**WORK REQUIRED**
Retype the entire listing, keeping every word as it is.

**RECORDS FOR THIS EXERCISE**
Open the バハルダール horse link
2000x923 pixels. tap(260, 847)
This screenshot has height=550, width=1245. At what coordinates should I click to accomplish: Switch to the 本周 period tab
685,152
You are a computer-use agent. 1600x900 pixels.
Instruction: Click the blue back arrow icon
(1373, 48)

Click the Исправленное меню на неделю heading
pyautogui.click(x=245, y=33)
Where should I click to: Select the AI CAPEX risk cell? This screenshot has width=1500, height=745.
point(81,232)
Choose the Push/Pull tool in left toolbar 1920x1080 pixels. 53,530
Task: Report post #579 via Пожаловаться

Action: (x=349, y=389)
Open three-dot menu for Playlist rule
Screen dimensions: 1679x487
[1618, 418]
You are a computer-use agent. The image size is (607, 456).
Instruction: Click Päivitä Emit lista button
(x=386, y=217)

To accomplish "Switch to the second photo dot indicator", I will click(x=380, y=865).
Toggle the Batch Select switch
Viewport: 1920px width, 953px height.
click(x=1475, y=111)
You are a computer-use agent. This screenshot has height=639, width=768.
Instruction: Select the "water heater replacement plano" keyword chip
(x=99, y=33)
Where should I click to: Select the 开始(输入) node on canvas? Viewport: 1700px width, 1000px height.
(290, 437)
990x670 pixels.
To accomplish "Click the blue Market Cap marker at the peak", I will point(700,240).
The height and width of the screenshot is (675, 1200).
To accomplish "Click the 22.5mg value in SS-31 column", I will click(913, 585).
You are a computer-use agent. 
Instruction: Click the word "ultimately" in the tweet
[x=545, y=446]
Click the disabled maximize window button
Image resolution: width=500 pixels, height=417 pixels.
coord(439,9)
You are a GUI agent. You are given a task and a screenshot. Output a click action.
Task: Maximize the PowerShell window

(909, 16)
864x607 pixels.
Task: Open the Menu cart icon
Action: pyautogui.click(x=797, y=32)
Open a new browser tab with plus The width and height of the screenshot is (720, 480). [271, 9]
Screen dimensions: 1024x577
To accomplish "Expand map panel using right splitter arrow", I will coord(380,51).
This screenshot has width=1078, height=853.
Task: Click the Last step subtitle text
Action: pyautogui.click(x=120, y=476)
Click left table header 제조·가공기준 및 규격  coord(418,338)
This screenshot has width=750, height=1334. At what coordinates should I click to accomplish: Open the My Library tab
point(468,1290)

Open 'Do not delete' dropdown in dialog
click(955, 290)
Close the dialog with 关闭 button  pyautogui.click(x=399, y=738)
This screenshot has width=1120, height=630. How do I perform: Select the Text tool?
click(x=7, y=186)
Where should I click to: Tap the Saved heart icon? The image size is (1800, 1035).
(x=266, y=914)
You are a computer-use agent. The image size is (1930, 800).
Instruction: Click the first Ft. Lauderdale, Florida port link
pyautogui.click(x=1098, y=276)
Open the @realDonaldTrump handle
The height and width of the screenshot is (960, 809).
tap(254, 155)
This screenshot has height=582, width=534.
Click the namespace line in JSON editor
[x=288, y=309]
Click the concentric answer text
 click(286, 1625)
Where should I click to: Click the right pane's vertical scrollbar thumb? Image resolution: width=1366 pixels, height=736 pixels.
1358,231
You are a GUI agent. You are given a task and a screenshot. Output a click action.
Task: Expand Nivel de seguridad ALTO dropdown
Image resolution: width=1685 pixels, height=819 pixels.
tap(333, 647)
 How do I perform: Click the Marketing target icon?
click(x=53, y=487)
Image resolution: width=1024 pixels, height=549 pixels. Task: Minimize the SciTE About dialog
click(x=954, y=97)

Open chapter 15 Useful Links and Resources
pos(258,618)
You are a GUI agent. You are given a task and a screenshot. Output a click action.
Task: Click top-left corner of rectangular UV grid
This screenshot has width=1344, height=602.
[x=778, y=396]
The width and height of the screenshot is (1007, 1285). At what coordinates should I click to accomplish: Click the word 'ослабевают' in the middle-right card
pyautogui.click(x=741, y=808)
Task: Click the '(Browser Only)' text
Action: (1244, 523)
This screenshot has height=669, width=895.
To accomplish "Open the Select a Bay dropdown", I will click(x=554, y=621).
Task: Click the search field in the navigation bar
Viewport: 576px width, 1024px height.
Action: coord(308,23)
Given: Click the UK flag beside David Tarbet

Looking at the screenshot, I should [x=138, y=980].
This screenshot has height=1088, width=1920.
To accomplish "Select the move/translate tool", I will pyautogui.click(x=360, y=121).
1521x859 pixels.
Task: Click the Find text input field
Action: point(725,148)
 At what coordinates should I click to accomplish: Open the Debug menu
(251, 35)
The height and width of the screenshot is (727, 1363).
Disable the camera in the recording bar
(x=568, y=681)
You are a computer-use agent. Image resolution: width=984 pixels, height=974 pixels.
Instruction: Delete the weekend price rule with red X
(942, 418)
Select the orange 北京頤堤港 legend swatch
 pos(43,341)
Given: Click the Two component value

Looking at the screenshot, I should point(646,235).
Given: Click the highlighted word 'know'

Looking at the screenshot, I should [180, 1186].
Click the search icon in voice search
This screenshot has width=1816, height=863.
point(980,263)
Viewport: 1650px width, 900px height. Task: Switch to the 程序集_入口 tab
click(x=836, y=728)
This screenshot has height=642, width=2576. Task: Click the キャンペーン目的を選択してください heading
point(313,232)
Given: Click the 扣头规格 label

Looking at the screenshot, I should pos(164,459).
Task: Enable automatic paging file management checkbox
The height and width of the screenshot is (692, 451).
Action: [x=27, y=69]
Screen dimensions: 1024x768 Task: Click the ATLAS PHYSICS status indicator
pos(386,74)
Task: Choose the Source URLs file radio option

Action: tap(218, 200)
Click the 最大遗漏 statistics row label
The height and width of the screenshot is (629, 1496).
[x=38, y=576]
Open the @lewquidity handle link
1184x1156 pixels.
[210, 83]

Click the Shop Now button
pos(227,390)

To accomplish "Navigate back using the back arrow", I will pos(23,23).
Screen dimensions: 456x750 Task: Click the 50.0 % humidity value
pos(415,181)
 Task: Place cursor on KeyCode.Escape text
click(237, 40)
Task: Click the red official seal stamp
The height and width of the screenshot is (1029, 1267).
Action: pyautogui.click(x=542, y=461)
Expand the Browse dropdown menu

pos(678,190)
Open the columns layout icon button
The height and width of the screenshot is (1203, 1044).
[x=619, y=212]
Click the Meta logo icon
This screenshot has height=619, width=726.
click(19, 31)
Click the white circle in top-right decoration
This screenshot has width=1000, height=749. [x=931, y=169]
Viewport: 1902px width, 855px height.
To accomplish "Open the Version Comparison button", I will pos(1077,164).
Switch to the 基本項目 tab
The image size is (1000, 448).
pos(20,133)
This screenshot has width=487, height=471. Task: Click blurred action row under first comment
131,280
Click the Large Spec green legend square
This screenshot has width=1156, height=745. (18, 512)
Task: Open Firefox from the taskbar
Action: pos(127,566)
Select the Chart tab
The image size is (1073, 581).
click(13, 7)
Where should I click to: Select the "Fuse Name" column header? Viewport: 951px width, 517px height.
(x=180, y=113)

**OUTPUT BELOW**
Open the バハルダール horse link
2000x923 pixels. tap(260, 847)
This screenshot has height=550, width=1245. At what coordinates should I click to accomplish: Switch to the 本周 period tab
685,152
You are a computer-use agent. 1600x900 pixels.
Instruction: Click the blue back arrow icon
(1373, 48)

Click the Исправленное меню на неделю heading
pyautogui.click(x=245, y=33)
Where should I click to: Select the AI CAPEX risk cell? This screenshot has width=1500, height=745.
point(81,232)
Choose the Push/Pull tool in left toolbar 1920x1080 pixels. 53,530
Task: Report post #579 via Пожаловаться

Action: (x=349, y=389)
Open three-dot menu for Playlist rule
Screen dimensions: 1679x487
[1618, 418]
You are a computer-use agent. The image size is (607, 456).
Instruction: Click Päivitä Emit lista button
(x=386, y=217)

To accomplish "Switch to the second photo dot indicator", I will click(x=380, y=865).
Toggle the Batch Select switch
Viewport: 1920px width, 953px height.
click(x=1475, y=111)
You are a computer-use agent. This screenshot has height=639, width=768.
Instruction: Select the "water heater replacement plano" keyword chip
(x=99, y=33)
Where should I click to: Select the 开始(输入) node on canvas? Viewport: 1700px width, 1000px height.
(290, 437)
990x670 pixels.
To accomplish "Click the blue Market Cap marker at the peak", I will point(700,240).
The height and width of the screenshot is (675, 1200).
To accomplish "Click the 22.5mg value in SS-31 column", I will click(913, 585).
You are a computer-use agent. 
Instruction: Click the word "ultimately" in the tweet
[x=545, y=446]
Click the disabled maximize window button
Image resolution: width=500 pixels, height=417 pixels.
coord(439,9)
You are a GUI agent. You are given a task and a screenshot. Output a click action.
Task: Maximize the PowerShell window

(909, 16)
864x607 pixels.
Task: Open the Menu cart icon
Action: pyautogui.click(x=797, y=32)
Open a new browser tab with plus The width and height of the screenshot is (720, 480). [271, 9]
Screen dimensions: 1024x577
To accomplish "Expand map panel using right splitter arrow", I will coord(380,51).
This screenshot has width=1078, height=853.
Task: Click the Last step subtitle text
Action: pyautogui.click(x=120, y=476)
Click left table header 제조·가공기준 및 규격  coord(418,338)
This screenshot has width=750, height=1334. At what coordinates should I click to accomplish: Open the My Library tab
point(468,1290)

Open 'Do not delete' dropdown in dialog
click(955, 290)
Close the dialog with 关闭 button  pyautogui.click(x=399, y=738)
This screenshot has width=1120, height=630. How do I perform: Select the Text tool?
click(x=7, y=186)
Where should I click to: Tap the Saved heart icon? The image size is (1800, 1035).
(x=266, y=914)
You are a computer-use agent. The image size is (1930, 800).
Instruction: Click the first Ft. Lauderdale, Florida port link
pyautogui.click(x=1098, y=276)
Open the @realDonaldTrump handle
The height and width of the screenshot is (960, 809).
tap(254, 155)
This screenshot has height=582, width=534.
Click the namespace line in JSON editor
[x=288, y=309]
Click the concentric answer text
 click(286, 1625)
Where should I click to: Click the right pane's vertical scrollbar thumb? Image resolution: width=1366 pixels, height=736 pixels.
1358,231
You are a GUI agent. You are given a task and a screenshot. Output a click action.
Task: Expand Nivel de seguridad ALTO dropdown
Image resolution: width=1685 pixels, height=819 pixels.
tap(333, 647)
 How do I perform: Click the Marketing target icon?
click(x=53, y=487)
Image resolution: width=1024 pixels, height=549 pixels. Task: Minimize the SciTE About dialog
click(x=954, y=97)

Open chapter 15 Useful Links and Resources
pos(258,618)
You are a GUI agent. You are given a task and a screenshot. Output a click action.
Task: Click top-left corner of rectangular UV grid
This screenshot has width=1344, height=602.
[x=778, y=396]
The width and height of the screenshot is (1007, 1285). At what coordinates should I click to accomplish: Click the word 'ослабевают' in the middle-right card
pyautogui.click(x=741, y=808)
Task: Click the '(Browser Only)' text
Action: (1244, 523)
This screenshot has height=669, width=895.
To accomplish "Open the Select a Bay dropdown", I will click(x=554, y=621).
Task: Click the search field in the navigation bar
Viewport: 576px width, 1024px height.
Action: coord(308,23)
Given: Click the UK flag beside David Tarbet

Looking at the screenshot, I should [x=138, y=980].
This screenshot has height=1088, width=1920.
To accomplish "Select the move/translate tool", I will pyautogui.click(x=360, y=121).
1521x859 pixels.
Task: Click the Find text input field
Action: point(725,148)
 At what coordinates should I click to accomplish: Open the Debug menu
(251, 35)
The height and width of the screenshot is (727, 1363).
Disable the camera in the recording bar
(x=568, y=681)
You are a computer-use agent. Image resolution: width=984 pixels, height=974 pixels.
Instruction: Delete the weekend price rule with red X
(942, 418)
Select the orange 北京頤堤港 legend swatch
 pos(43,341)
Given: Click the Two component value

Looking at the screenshot, I should point(646,235).
Given: Click the highlighted word 'know'

Looking at the screenshot, I should [180, 1186].
Click the search icon in voice search
This screenshot has width=1816, height=863.
point(980,263)
Viewport: 1650px width, 900px height. Task: Switch to the 程序集_入口 tab
click(x=836, y=728)
This screenshot has height=642, width=2576. Task: Click the キャンペーン目的を選択してください heading
point(313,232)
Given: Click the 扣头规格 label

Looking at the screenshot, I should pos(164,459).
Task: Enable automatic paging file management checkbox
The height and width of the screenshot is (692, 451).
Action: [x=27, y=69]
Screen dimensions: 1024x768 Task: Click the ATLAS PHYSICS status indicator
pos(386,74)
Task: Choose the Source URLs file radio option

Action: tap(218, 200)
Click the 最大遗漏 statistics row label
The height and width of the screenshot is (629, 1496).
[x=38, y=576]
Open the @lewquidity handle link
1184x1156 pixels.
[210, 83]

Click the Shop Now button
pos(227,390)

To accomplish "Navigate back using the back arrow", I will pos(23,23).
Screen dimensions: 456x750 Task: Click the 50.0 % humidity value
pos(415,181)
 Task: Place cursor on KeyCode.Escape text
click(237, 40)
Task: Click the red official seal stamp
The height and width of the screenshot is (1029, 1267).
Action: pyautogui.click(x=542, y=461)
Expand the Browse dropdown menu

pos(678,190)
Open the columns layout icon button
The height and width of the screenshot is (1203, 1044).
[x=619, y=212]
Click the Meta logo icon
This screenshot has height=619, width=726.
click(19, 31)
Click the white circle in top-right decoration
This screenshot has width=1000, height=749. [x=931, y=169]
Viewport: 1902px width, 855px height.
To accomplish "Open the Version Comparison button", I will pos(1077,164).
Switch to the 基本項目 tab
The image size is (1000, 448).
pos(20,133)
This screenshot has width=487, height=471. Task: Click blurred action row under first comment
131,280
Click the Large Spec green legend square
This screenshot has width=1156, height=745. (18, 512)
Task: Open Firefox from the taskbar
Action: pos(127,566)
Select the Chart tab
The image size is (1073, 581).
click(13, 7)
Where should I click to: Select the "Fuse Name" column header? Viewport: 951px width, 517px height.
(x=180, y=113)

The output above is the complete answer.